I cannot dig more on the situation of your system but i think and if it is ok for you, check MERGE STATEMENT, it might be a help instead of using cursors. check this Link MERGE STATEMENT

Most efficient database schema for counting keywords

I'm working on an iPhone app with a GAE backend. I currently have a database of ~8000 products and each product has 5 keywords, mined from reviews, that are the words used most often to describe the product. Once I deploy the app, I'd like to allow users to add new products, and add their 5 keywords to existing products. So, when "reviewing" an existing product, they would add their 5 words, and these would be reflected in the Top 5 words if they push a word over into the Top 5. These keywords will be selected via a large whitelist with indirect selection so I can control the user input. I'd like the application to scale to thousands of users without hitting my backend too hard.
My question is:
What's the most efficient database schema for keeping track of all the words for a product and calculating the top 5 for each product once it's updated?
My two ideas (which may be terrible):
Have a "words" column which contains a 2d array, one dimension is the word, the other is the count for that word. They would then be incremented/decremented as needed.
Have a database with each word as a column and each product as a row and the corresponding row/column would contain the count.
The easiest way to do this would be to have a 'tags' kind, defined something like this (you haven't specified a backend language, so I'm assuming Python):
class Tag(db.Model):
# Tags should be child entities of Products and have key name based on the tag
# eg, created with Tag(parent=a_product, key_name='awesome', ...)

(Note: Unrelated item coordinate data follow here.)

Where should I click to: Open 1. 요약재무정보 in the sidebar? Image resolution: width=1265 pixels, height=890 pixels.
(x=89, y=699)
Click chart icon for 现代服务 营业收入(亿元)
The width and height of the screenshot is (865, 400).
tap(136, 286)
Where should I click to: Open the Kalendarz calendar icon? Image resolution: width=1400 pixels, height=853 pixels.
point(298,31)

count = db.IntegerProperty(required=True, default=0)
#classmethod
def increment_tags(cls, product, tag_names):
def _tx():
tags = cls.get_by_key_name(tag_names, parent=product)
for i, tag in enumerate(tags):
if tag is None:
# New tag
tags[i] = tag = cls(key_name=tag_names[i], parent=product)
tag.count += 1
db.put(tags)
return db.run_in_transaction(_tx)
#classmethod
def get_top_product_tags(cls, product, num=5):
return [x.key().name() for x
in cls.all().ancestor(product).order('-count').fetch(num)]

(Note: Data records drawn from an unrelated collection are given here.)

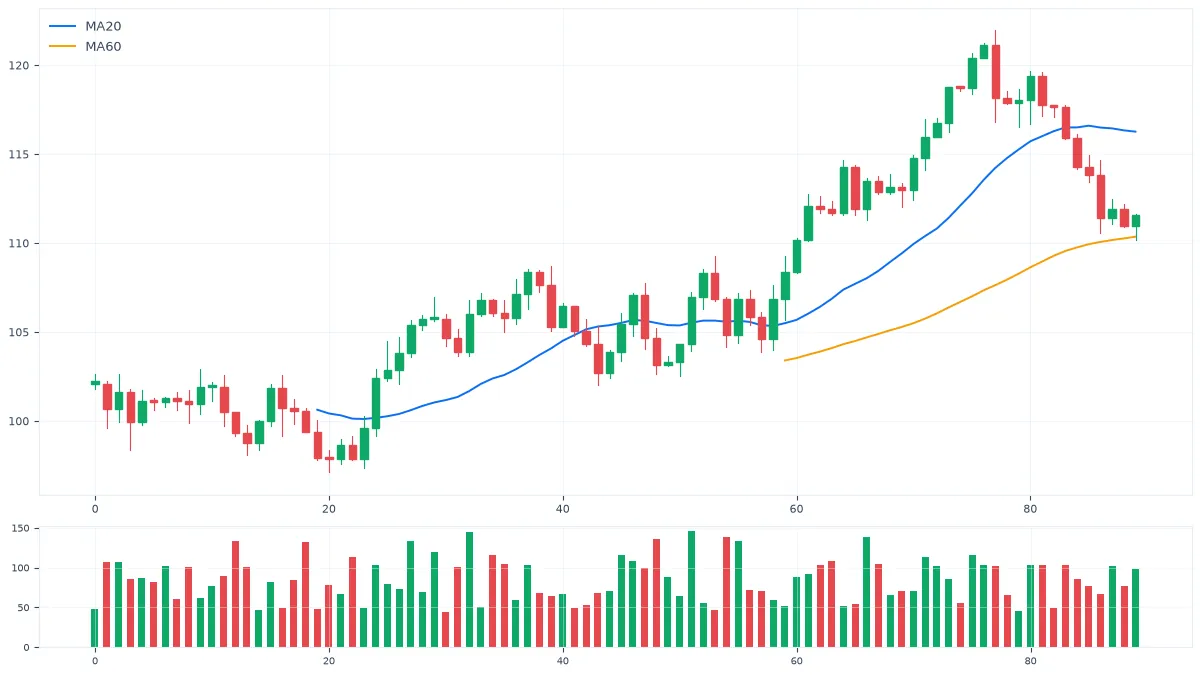Viewport: 1200px width, 675px height.
Task: Click the MA20 legend entry
Action: (x=85, y=27)
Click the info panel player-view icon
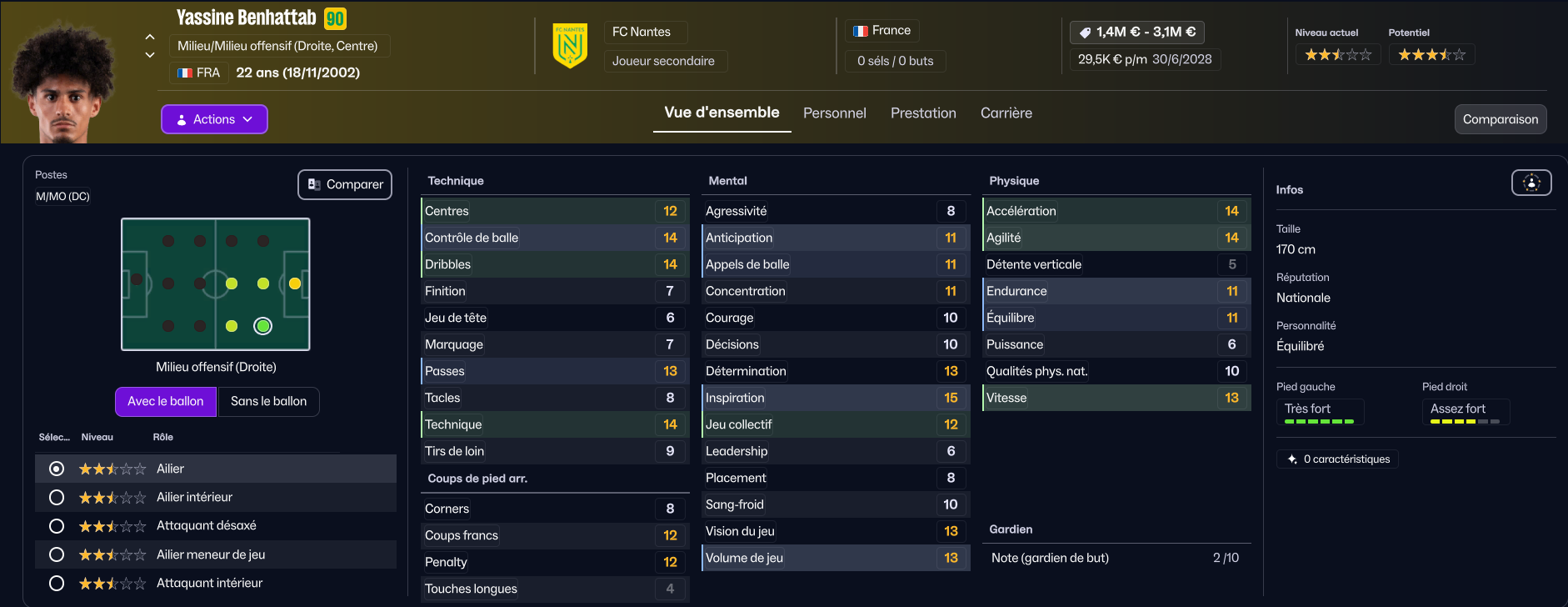The height and width of the screenshot is (607, 1568). click(1531, 183)
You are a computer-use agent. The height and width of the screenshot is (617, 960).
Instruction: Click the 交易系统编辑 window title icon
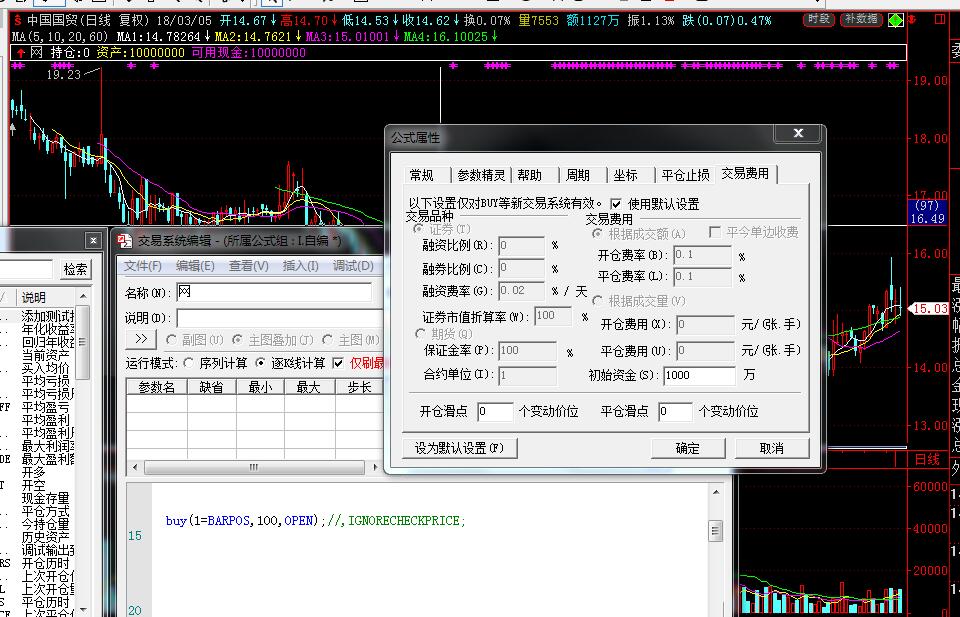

The increment_tags method increments the count property on all the relevant tags. Since they all have the same parent entity, they're in the same entity group, and it can do this transactionally, in a single transaction.
The get_top_product_tags method does a simple datastore query to find the num top ranked tags for a product.

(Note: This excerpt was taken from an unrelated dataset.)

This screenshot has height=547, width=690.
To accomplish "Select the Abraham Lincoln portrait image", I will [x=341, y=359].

You should use a normalized schema and let SQL and the database engine be your friend. Have a single table with a design like this:
create table KeywordUse
( AppID int
, UserID int
, Sequence int
, Word varchar(50) -- or whatever makes sense
)
You can also have an identity primary key if you like, but AppID + UserID + Sequence is a candidate key (i.e. the combination of these three must be unique).
To find the top 5 keywords for any app, do a SQL query like this:
select top 5
count(AppID) as Frequency -- If you have an identity PK count that instead.
, Word
from KeywordUse
where AppID = #AppIDVariable...
group by Word, AppID
order by count(AppID) desc
If you are really, really worried about performance you could denormalize the results of this query into a table that shows the words for each app. Then you'd have to work out how often to refresh that snapshot.
REVISED ANSWER:
As Nick Johnson so generously pointed out, aggregate functions are not available in GQL. However, the philosophy of my answer remains unchanged. Let the database engine do its job.
The table should be AppID, Word, and Frequency. (AppID and Word are the PK.) Then each use of the word would be added up as it is applied. Then, when you want to know the top five words for an app you select by AppID := #Value and order by Frequency (descending) with a LIMIT = 5.
You would need a separate table to track user keywords if that is important.